Starting treatment with lower numbers

Dear @Nawab and @Guru777,

Companies like Precision Biosciences, nChroma and Tune claim that they can inactivate integrated HBV DNA (iHBV DNA). All of these companies use similar approaches which attempt to target the disruption of integrated HBV DNA by approaches with require the recognition of specific nucleotide sequences located only in iHBV DNA.

However, these companies have failed to disclose the following:

  1. Just like cccDNA, integrated HBV DNA exists as a pool of genetically diverse species. Single nucleotide mismatches between the targeted recognition sequence and the actual sequence present block this activity. In addition because HBV is so genetically plastic, these escape sequences will become enriched in cccDNA and newly intergated HBV DNA pool rapidly under the selection pressure of any of these approaches.
  2. All of these approached use LIP-encapsuslated mRNA (just like some of the vaccines used for SARS CoV2). This approach is known to stimulate a strong stimulation of innate immunity in the liver.
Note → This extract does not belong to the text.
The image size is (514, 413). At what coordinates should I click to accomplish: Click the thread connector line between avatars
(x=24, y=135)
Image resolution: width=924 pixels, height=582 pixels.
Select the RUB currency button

Similar to GalNAc-siRNA.

The initial results from the first human trials have been predictably lackluster and almost certainly driven by off target immune stimulation in the liver and not from targeting iHBV DNA (see https://endpoints.news/precisions-early-hbv-gene-editing-data-are-mixed-as-biotech-lays-off-staff-to-save-cash/). These results predict what will happen with the similar approaches from nChroma and Tune.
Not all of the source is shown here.